→ **Document segment**:
....................

Re: BUG #14999: pg_rewind corrupts control file global/pg_control

From: TipTop Labs <office(at)tiptop-labs(dot)com>
To: Michael Paquier <michael(at)paquier(dot)xyz>
Cc: Tom Lane <tgl(at)sss(dot)pgh(dot)pa(dot)us>, Dmitry Dolgov <9erthalion6(at)gmail(dot)com>, Masahiko Sawada <sawada(dot)mshk(at)gmail(dot)com>, Michael Paquier <michael(dot)paquier(at)gmail(dot)com>, PostgreSQL mailing lists <pgsql-bugs(at)postgresql(dot)org>
Subject: Re: BUG #14999: pg_rewind corrupts control file global/pg_control
Date: 2018-04-05 05:04:40
Message-ID: E1979209-A39E-4229-BBE0-59BC43FB4691@tiptop-labs.com
Views: Raw Message | Whole Thread | Download mbox | Resend email
Thread:
Lists: pgsql-bugs pgsql-hackers


> On Apr 5, 2018, at 3:38 AM, Michael Paquier <michael(at)paquier(dot)xyz> wrote:
>
> On Wed, Apr 04, 2018 at 02:50:12PM -0400, Tom Lane wrote:
>> When I first started looking at this thread, I wondered if maybe somebody
>> had had in mind to create an active defense against starting a postmaster
>> in an inconsistent target cluster, by dint of intentionally truncating
>> pg_control before the transfer starts and not making it valid again till
>> the very end. It's now clear from looking at the code that that's not
>> what's going on :-(. But I wonder how hard it would be to make it so,
>> and whether that'd be worth doing if it's not too hard.
>
> One safeguard I can see is to add an extra loop just before processing
> the file map to check if a file planned for copy can be sanely opened or
> not. That's simple to do with open_target_file(), followed by
> close_target_file(). If there is an EACCES error, then we complain at
> this early stage, and the data folder can be reused after cleaning up
> the data folder from those files. That's not actually hard to do at
> quick glance, but I may be missing something so let's be careful.
>
> Another approach that we could consider, HEAD-only though, is to extend
> pg_stat_file so as an entry's st_mode is available and we could use that
> to not copy the file's data from the start. That would be actually
> quite clean, particularly for large read-only files.

....................

→ **Data block**:
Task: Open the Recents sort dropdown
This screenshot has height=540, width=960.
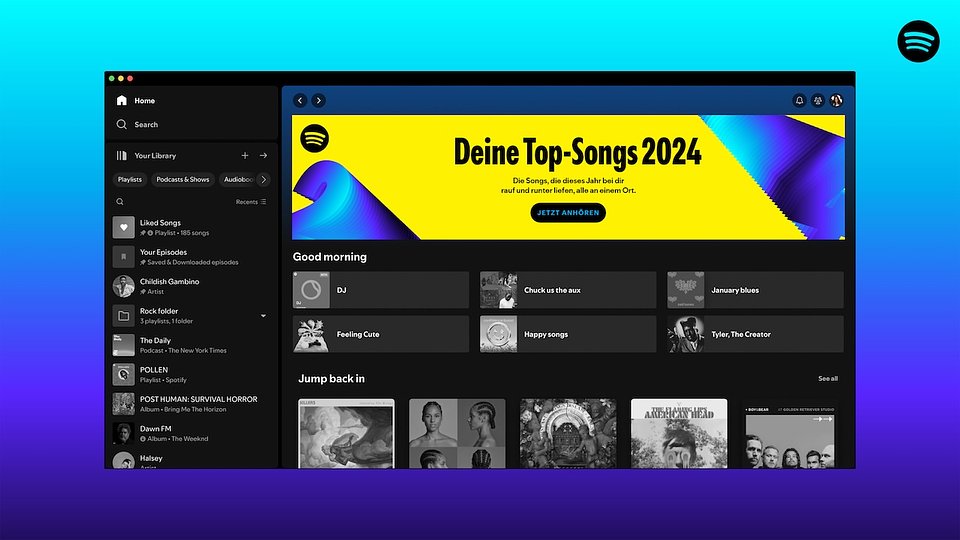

....................

→ **Set exercise**:
Answer these questions about the mailing-list message on pg_rewind:
1. Who sent the message, and on what date?
2. Which two functions does Michael Paquier name for checking whether a file planned for copy can be opened?
3. Which function would the HEAD-only approach extend, and what would it make available?

→ **Output for this task**:
1. TipTop Labs sent it on 2018-04-05.
2. open_target_file() and close_target_file().
3. It would extend pg_stat_file so that an entry's st_mode is available.